* **THE DATA**:
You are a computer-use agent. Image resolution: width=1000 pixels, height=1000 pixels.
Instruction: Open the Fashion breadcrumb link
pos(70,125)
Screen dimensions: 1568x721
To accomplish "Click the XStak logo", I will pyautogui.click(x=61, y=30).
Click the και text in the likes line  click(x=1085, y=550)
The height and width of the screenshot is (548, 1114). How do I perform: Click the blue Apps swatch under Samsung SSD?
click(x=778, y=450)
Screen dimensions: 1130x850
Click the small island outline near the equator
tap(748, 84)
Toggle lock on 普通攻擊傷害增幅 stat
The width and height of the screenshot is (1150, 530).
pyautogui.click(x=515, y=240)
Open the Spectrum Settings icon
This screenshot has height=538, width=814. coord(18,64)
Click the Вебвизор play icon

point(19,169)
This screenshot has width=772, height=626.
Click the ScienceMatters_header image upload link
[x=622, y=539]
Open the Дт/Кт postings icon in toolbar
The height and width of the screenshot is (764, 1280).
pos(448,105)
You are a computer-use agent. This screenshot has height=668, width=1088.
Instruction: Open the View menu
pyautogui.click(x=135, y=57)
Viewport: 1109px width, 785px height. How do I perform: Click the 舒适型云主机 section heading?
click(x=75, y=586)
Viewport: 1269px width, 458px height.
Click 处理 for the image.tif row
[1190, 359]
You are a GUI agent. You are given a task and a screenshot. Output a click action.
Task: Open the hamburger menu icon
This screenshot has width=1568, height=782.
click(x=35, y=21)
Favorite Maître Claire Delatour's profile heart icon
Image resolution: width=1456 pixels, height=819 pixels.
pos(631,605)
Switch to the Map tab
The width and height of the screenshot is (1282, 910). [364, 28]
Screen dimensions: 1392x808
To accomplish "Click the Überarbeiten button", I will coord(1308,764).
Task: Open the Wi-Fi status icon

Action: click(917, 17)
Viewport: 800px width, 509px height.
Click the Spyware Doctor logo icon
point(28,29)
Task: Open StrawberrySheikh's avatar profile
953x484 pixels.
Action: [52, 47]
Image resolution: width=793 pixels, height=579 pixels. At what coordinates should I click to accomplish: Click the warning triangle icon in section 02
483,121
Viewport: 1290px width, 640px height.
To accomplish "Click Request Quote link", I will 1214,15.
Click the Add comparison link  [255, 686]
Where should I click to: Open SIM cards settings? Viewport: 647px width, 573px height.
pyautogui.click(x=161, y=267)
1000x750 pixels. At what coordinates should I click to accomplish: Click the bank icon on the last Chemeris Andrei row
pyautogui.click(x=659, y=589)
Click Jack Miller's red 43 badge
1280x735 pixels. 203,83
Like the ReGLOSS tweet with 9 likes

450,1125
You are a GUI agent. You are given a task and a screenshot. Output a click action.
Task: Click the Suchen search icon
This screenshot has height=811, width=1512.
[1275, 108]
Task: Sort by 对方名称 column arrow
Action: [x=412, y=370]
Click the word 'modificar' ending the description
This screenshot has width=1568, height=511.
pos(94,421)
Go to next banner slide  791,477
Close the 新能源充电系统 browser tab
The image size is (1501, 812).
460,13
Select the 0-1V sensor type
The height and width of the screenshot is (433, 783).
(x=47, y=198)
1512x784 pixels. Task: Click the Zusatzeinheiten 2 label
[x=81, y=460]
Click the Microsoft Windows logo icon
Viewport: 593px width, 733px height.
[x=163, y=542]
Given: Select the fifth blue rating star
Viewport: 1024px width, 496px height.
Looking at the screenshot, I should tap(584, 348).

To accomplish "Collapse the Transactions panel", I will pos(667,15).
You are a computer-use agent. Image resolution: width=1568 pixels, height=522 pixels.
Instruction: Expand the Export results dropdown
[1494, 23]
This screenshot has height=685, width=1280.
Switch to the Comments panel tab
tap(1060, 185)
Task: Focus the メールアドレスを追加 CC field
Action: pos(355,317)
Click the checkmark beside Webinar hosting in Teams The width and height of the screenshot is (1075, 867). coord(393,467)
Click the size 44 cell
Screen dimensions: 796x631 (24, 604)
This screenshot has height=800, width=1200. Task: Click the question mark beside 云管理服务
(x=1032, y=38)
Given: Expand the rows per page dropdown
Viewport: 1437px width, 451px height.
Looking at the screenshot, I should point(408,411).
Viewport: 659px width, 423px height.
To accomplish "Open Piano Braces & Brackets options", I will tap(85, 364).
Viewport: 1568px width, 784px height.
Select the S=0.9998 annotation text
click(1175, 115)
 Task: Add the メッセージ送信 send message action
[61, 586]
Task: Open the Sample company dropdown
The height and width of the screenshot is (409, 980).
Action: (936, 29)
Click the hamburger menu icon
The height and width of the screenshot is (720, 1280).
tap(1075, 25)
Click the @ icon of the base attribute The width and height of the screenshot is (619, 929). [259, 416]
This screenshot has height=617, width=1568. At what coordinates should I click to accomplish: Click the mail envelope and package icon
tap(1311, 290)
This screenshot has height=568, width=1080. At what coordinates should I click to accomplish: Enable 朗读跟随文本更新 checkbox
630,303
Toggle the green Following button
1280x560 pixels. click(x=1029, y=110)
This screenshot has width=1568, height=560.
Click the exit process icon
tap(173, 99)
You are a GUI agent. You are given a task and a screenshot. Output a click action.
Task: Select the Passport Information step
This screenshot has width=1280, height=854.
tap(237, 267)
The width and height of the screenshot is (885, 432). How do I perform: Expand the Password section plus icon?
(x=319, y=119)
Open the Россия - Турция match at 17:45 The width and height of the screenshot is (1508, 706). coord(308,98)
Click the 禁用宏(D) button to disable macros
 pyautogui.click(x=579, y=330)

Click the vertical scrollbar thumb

* **WHAT YOU WILL DO**: With the line containing "Open the Россия" as the first and the last line of the records as the final one, print exactly the lines in that span.

* **EXERCISE RESPONSE**:
Open the Россия - Турция match at 17:45 The width and height of the screenshot is (1508, 706). coord(308,98)
Click the 禁用宏(D) button to disable macros
 pyautogui.click(x=579, y=330)

Click the vertical scrollbar thumb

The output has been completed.